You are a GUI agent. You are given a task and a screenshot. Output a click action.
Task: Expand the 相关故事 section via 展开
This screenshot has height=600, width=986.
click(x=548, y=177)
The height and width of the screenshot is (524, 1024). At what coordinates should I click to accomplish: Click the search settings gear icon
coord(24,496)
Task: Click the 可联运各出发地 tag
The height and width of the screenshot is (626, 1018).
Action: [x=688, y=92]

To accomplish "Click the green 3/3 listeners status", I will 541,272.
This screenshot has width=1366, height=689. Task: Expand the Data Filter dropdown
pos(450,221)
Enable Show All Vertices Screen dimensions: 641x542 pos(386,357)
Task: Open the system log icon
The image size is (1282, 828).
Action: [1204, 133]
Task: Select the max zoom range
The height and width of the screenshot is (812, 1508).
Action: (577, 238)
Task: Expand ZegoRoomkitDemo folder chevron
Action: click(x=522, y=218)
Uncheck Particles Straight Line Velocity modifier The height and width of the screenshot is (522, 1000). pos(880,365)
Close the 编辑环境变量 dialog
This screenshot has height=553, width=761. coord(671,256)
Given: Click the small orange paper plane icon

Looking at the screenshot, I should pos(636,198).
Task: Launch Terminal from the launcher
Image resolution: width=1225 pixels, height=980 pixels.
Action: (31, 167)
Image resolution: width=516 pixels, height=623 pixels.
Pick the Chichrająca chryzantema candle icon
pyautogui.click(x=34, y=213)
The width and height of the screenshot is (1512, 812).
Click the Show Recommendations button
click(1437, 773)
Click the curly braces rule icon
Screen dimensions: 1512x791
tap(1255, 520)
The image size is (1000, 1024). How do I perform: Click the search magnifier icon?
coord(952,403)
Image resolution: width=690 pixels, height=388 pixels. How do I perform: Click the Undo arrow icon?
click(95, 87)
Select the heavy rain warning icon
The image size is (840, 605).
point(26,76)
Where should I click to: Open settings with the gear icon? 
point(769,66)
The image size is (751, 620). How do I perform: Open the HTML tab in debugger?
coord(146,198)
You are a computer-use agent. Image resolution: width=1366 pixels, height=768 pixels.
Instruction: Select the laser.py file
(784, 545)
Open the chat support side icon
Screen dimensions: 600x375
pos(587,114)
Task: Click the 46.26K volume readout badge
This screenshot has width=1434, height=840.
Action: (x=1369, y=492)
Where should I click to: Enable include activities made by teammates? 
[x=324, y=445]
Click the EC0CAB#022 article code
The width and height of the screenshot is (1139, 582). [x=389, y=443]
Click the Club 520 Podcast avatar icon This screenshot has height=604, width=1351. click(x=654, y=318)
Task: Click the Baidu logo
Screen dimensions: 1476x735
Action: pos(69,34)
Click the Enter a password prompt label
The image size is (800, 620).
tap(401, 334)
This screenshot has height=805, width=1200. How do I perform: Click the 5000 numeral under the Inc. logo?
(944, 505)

> [WHAT YOU HAVE TO DO]: Write out the data above once more, exactly as it reads.

> [OUTPUT]:
You are a GUI agent. You are given a task and a screenshot. Output a click action.
Task: Expand the 相关故事 section via 展开
This screenshot has height=600, width=986.
click(x=548, y=177)
The height and width of the screenshot is (524, 1024). At what coordinates should I click to accomplish: Click the search settings gear icon
coord(24,496)
Task: Click the 可联运各出发地 tag
The height and width of the screenshot is (626, 1018).
Action: [x=688, y=92]

To accomplish "Click the green 3/3 listeners status", I will 541,272.
This screenshot has width=1366, height=689. Task: Expand the Data Filter dropdown
pos(450,221)
Enable Show All Vertices Screen dimensions: 641x542 pos(386,357)
Task: Open the system log icon
The image size is (1282, 828).
Action: [1204, 133]
Task: Select the max zoom range
The height and width of the screenshot is (812, 1508).
Action: (577, 238)
Task: Expand ZegoRoomkitDemo folder chevron
Action: click(x=522, y=218)
Uncheck Particles Straight Line Velocity modifier The height and width of the screenshot is (522, 1000). pos(880,365)
Close the 编辑环境变量 dialog
This screenshot has height=553, width=761. coord(671,256)
Given: Click the small orange paper plane icon

Looking at the screenshot, I should pos(636,198).
Task: Launch Terminal from the launcher
Image resolution: width=1225 pixels, height=980 pixels.
Action: (31, 167)
Image resolution: width=516 pixels, height=623 pixels.
Pick the Chichrająca chryzantema candle icon
pyautogui.click(x=34, y=213)
The width and height of the screenshot is (1512, 812).
Click the Show Recommendations button
click(1437, 773)
Click the curly braces rule icon
Screen dimensions: 1512x791
tap(1255, 520)
The image size is (1000, 1024). How do I perform: Click the search magnifier icon?
coord(952,403)
Image resolution: width=690 pixels, height=388 pixels. How do I perform: Click the Undo arrow icon?
click(95, 87)
Select the heavy rain warning icon
The image size is (840, 605).
point(26,76)
Where should I click to: Open settings with the gear icon? 
point(769,66)
The image size is (751, 620). How do I perform: Open the HTML tab in debugger?
coord(146,198)
You are a computer-use agent. Image resolution: width=1366 pixels, height=768 pixels.
Instruction: Select the laser.py file
(784, 545)
Open the chat support side icon
Screen dimensions: 600x375
pos(587,114)
Task: Click the 46.26K volume readout badge
This screenshot has width=1434, height=840.
Action: (x=1369, y=492)
Where should I click to: Enable include activities made by teammates? 
[x=324, y=445]
Click the EC0CAB#022 article code
The width and height of the screenshot is (1139, 582). [x=389, y=443]
Click the Club 520 Podcast avatar icon This screenshot has height=604, width=1351. click(x=654, y=318)
Task: Click the Baidu logo
Screen dimensions: 1476x735
Action: pos(69,34)
Click the Enter a password prompt label
The image size is (800, 620).
tap(401, 334)
This screenshot has height=805, width=1200. How do I perform: Click the 5000 numeral under the Inc. logo?
(944, 505)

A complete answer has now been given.